I read about a woman who had a planted tank with an HOB she used plastic sheeting to reduce the surface aggitation.

she described it as laying on the surface. . .i can't visualize it but i'd like to do a similar thing b/c i have an HOB too

do any of you have any expirience with this or designs you could share with me?

thanks in advance!


----------



## Blazerfrs (Feb 3, 2006)

Can you link to where you read this? I would think coering the surface of the water with plastic would very effectively reduce CO2 outgassing, but I am equally sure it would be detrimental to your fish, as O2 would have a tough time diffusing into the water.

I wouldn't do it. What size tank is this for? DIY CO2 i'm guessing? How are you diffusing it?


----------



## BillD (Jun 10, 2005)

What we are talking about here is a piece of plastic added to the mouth of the HOB that acts as a deflector, and spreads the flow out. I rember seeing a description, but don't recall the details.


----------



## AaronT (Apr 26, 2004)

The easiest way I know of is simply to keep the water level as high as you possibly can at all times. If you add the deflector it still will splash if the water level gets low.

If you are using one of the bubble type CO2 diffusers try putting it directly under the return so the CO2 is churning in the flow and diffusing more efficiently. I got this idea from a fellow GWAPA member.


----------



## kyle3 (Mar 22, 2006)

i already do keep the tank topped off. check everyday add a little water usually every other day - i was looking for techniques that would help in addition to that- 

i'm sorry i don't have a link - can't find where i read it

the wording was confusing in the description that's why i was looking for clarification on it.

the tank is a 20 long (lots of gas exchange anyway simply b/c of the shape) and the CO2 is a hagen canister (so yeah DIY) with the hagen ladder

thanks for your input everyone!


----------



## aquaboy (May 26, 2005)

What I did in my 20g tank is I drill 2 small hole on each end in the lip the HOB so I can tie a sponge (round & cut in the middle) using a fishing line on it. I have used a black sponge so that it looks like part of my filter. It works like a charm.

-Brian


----------



## gonzo777 (Jan 30, 2006)

I've been thinking about what I might do to my HOB (Aquaclear).

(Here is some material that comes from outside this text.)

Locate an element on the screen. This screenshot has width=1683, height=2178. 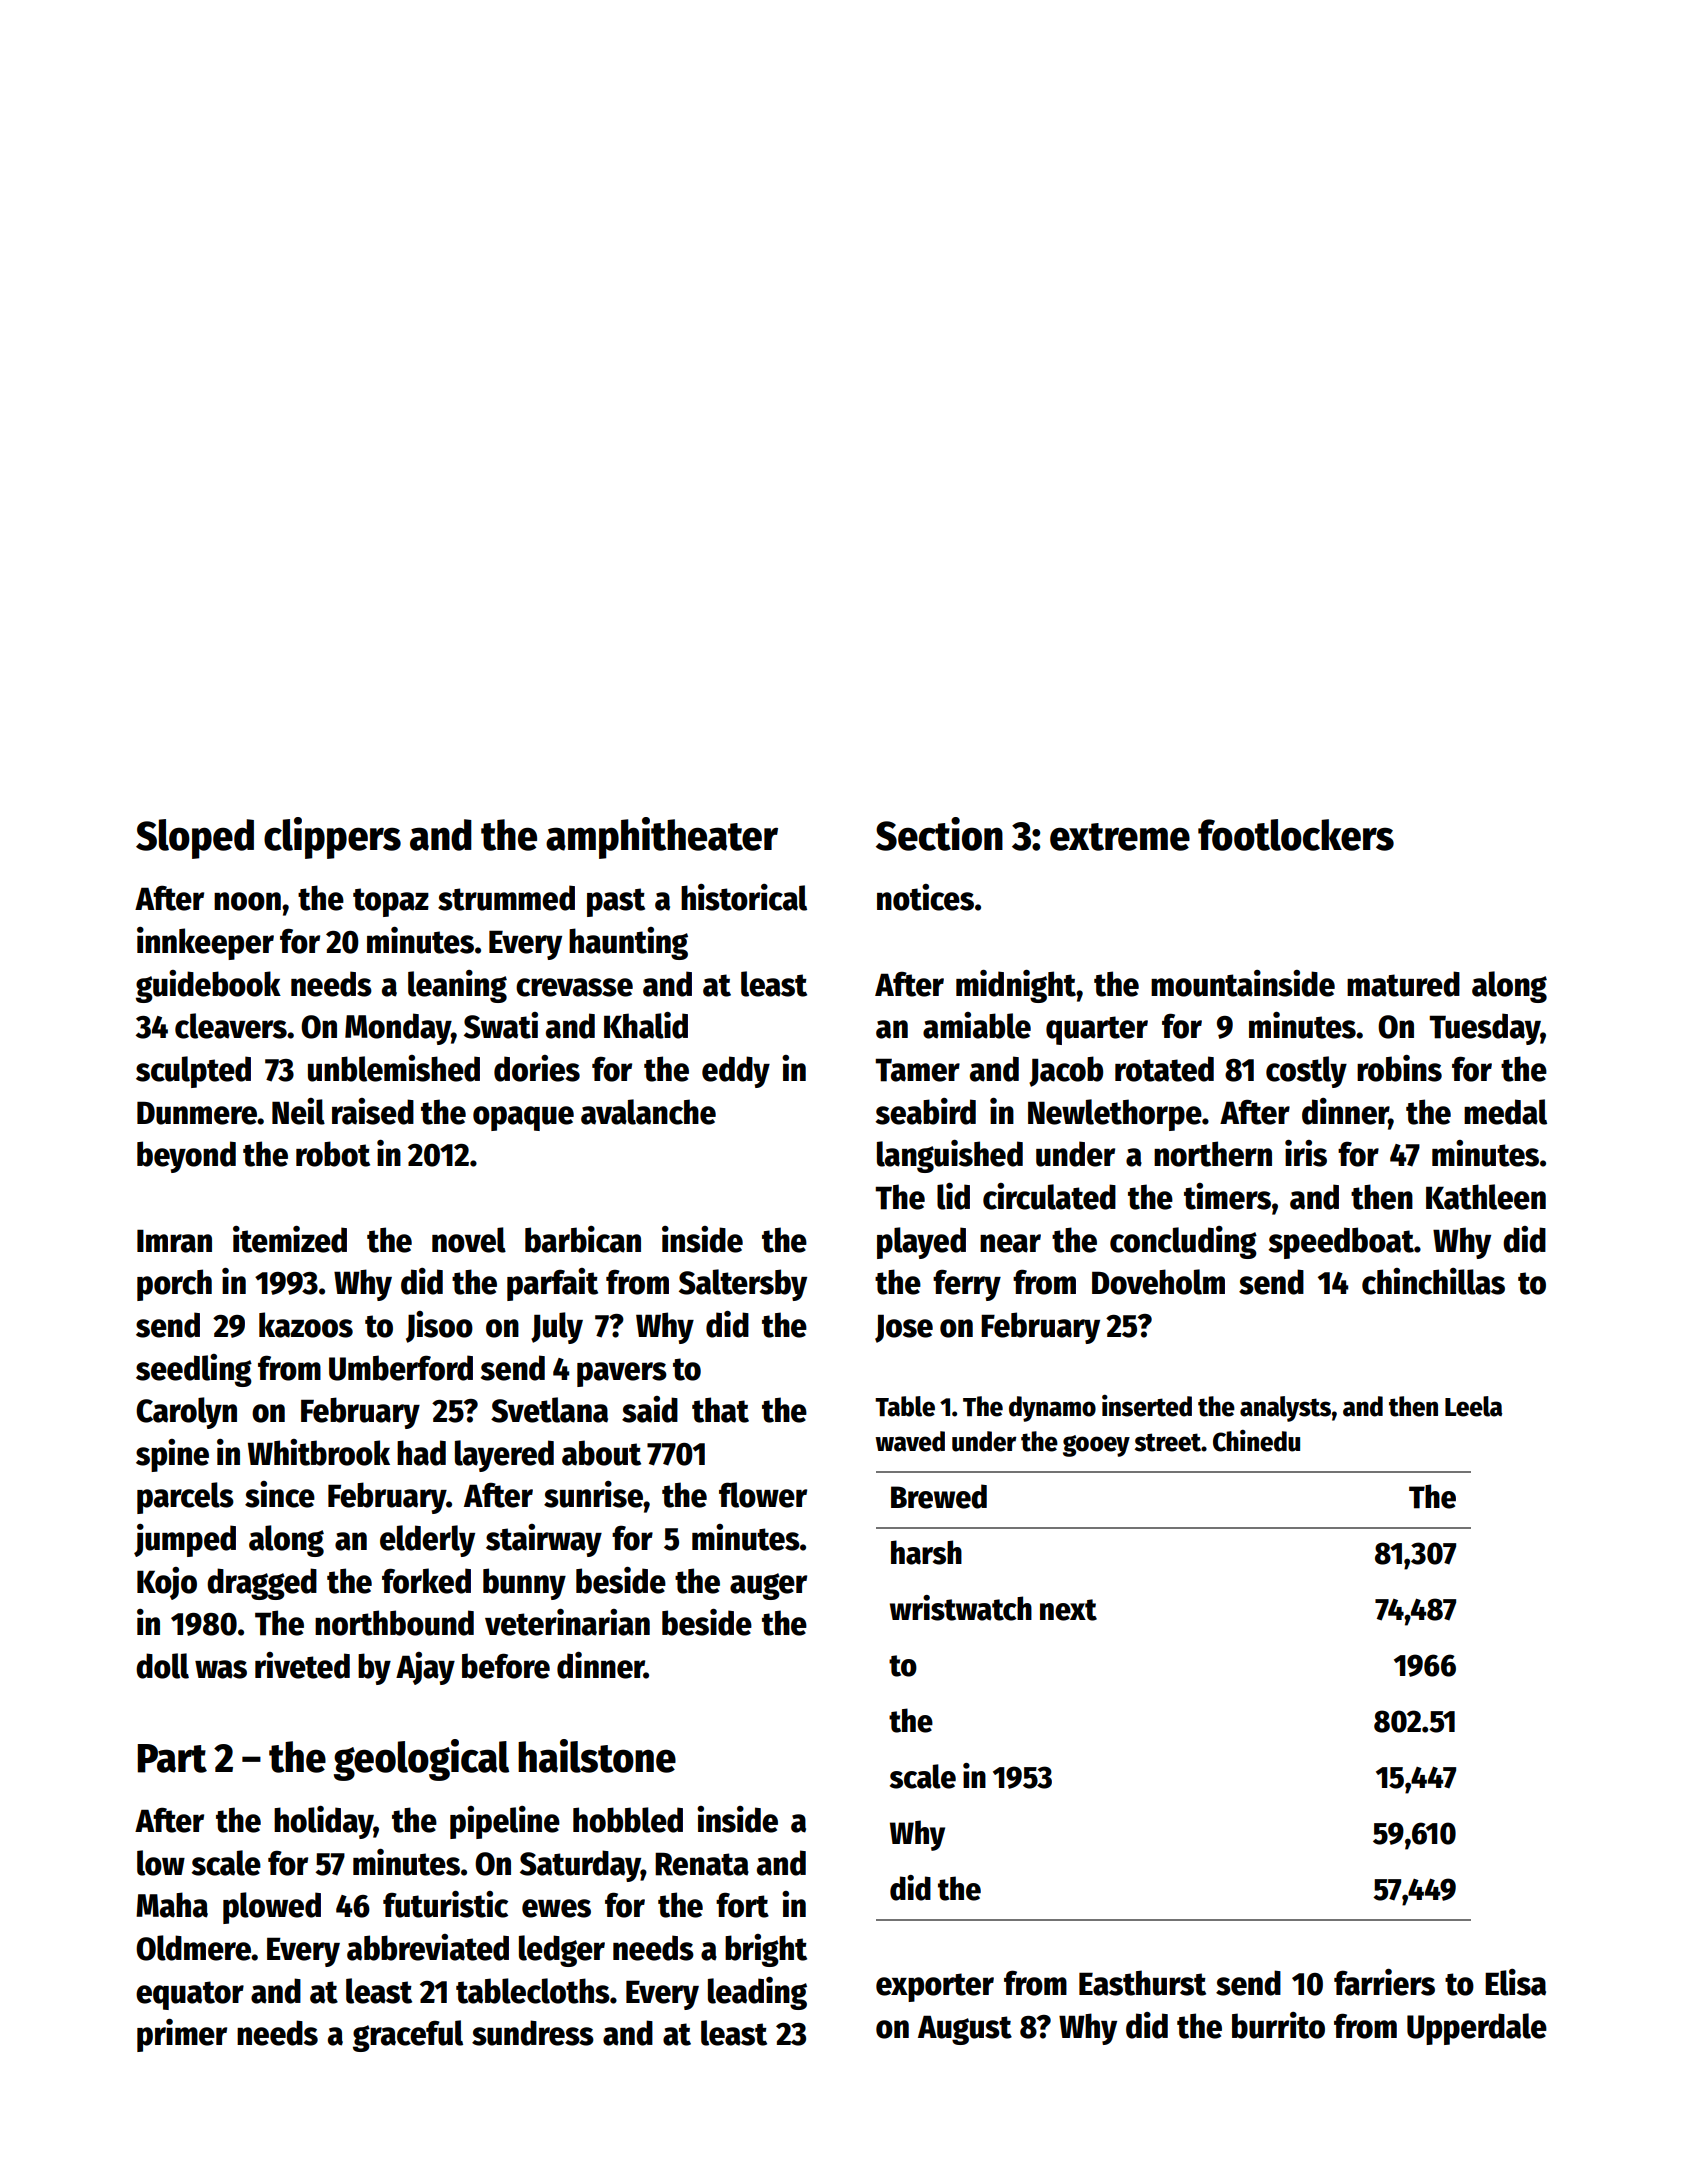
amphitheater is located at coordinates (662, 838).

I have a tough time heeping tall plants in the rear because the flow pushes them over.

Hmmm.... I do have some extra acrylic sitting about...


----------



## gonzo777 (Jan 30, 2006)

This has been working well for me. I can keep taller plants in the rear now, and the water surface appears to not get as agitated.

It's a 1" piece of acrylic that I attached with aquarium silicone.


----------